Richard Digby Day (born 27 December 1938) is a British stage director and international professor and lecturer. He is well known for his work in the classical theatre, in particular the plays of William Shakespeare and George Bernard Shaw. He is a vice president of the Shaw Society, a Fellow of the Royal Society of Arts, and has staged more productions of Shaw's work than any other living director. His productions of Stephen Sondheim musicals have also been notable.

==Early life and career==
Digby Day was born in Cardiff, the son of Donald Day and Doris Mary (née George). He attended Rhiwbeina Junior School in Cardiff, before relocating with his family to the Midlands in 1952, where his education continued at Solihull School, Warwickshire. He went on to win the Leverhulme Scholarship to study at the Royal Academy of Dramatic Art, becoming their first student of direction. He graduated in 1963. Prior to attending RADA, he appeared as an actor in the role of Swiss Cheese in the Midlands premiere of Brecht's Mother Courage in Stratford-upon-Avon, 1961. He is a contemporary of British actor Ian McKellen, and the two began their professional careers working on many of the same productions with Digby Day serving as assistant director.

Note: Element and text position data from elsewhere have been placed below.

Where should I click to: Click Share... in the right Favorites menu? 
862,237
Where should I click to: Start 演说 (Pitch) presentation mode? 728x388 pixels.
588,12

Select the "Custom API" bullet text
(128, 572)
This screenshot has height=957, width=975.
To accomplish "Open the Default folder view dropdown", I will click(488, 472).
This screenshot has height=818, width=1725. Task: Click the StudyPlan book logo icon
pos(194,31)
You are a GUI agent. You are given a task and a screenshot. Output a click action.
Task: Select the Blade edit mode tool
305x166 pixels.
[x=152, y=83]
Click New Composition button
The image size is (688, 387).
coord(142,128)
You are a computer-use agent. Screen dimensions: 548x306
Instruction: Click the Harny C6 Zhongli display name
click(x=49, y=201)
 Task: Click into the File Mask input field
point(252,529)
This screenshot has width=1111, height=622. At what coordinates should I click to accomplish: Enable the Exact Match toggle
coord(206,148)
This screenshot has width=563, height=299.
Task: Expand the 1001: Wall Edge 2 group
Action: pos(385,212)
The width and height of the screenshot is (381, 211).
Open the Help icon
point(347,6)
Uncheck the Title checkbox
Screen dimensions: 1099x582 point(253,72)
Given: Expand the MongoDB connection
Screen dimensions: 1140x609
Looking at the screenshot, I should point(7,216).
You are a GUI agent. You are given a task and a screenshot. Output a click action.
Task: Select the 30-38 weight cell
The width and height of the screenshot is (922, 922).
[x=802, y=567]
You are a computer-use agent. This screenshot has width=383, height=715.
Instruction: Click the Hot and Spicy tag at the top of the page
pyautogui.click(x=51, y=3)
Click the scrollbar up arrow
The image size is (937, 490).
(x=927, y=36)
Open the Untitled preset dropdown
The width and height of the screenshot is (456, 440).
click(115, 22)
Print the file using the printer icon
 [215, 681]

==Artistic directorships==
Digby Day has been Artistic Director of five UK theatres: the Bournemouth Theatre Company (from 1966 to 1968); the New Shakespeare Company at the Open Air Theatre in Regent's Park (from 1966 to 1974); the Welsh National Theatre Company (from 1969 to 1971); the York Theatre Royal (from 1971 to 1976); the Nottingham Playhouse (from 1980 to 1984); and the Northcott Theatre, (from 1977 to 1980).

Additionally, his work has been seen in the West End and on tour extensively throughout the UK, Canada, Denmark, and Ireland. Particularly successful were his touring productions of Sondheim's A Little Night Music and Company, Shaw's The Devil's Disciple, Somerset Maugham's Our Betters, and J M Barrie's Peter Pan. He directed Geraldine McEwan at the National Theatre in Two Inches of Ivory, a production about Jane Austen that has been seen all over the world under the auspices of the British Council, the UK's official international organisation for educational opportunities and cultural relations.

==Career as a professor==
Richard Digby Day has taught and lectured in the UK and in North America. From 2003 to 2012 he was Director of the London Dramatic Academy of Fordham University. He had previously served on the faculty at the Royal Academy of Dramatic Art, as well as the London Academy of Music and Dramatic Art, the National Theatre School of Canada, and the graduate program of Columbia University where he directed the Shakespeare Project for two years.

From 1998–2002, he was Principal of the London Academy of Theatre, a classical theatre program for American students in the UK. From 1990 to 1998, he was director of the National Theater Institute at the Eugene O'Neill Theater Center in Waterford, CT. During this period, he served on the Regional Committee of the Arts Council of Great Britain, on the National Council for Drama Training, was Chairman of the Drama Panel of the Yorkshire Arts Association, and taught regularly at colleges and universities in the United States. He also served on the board of the Drama League of New York and helped found their Directors Project. In 1997 he was named Adjunct Professor of Theater at Connecticut College where he had worked since 1984.

He is credited with discovering actors Ralph Fiennes and Hugh Grant.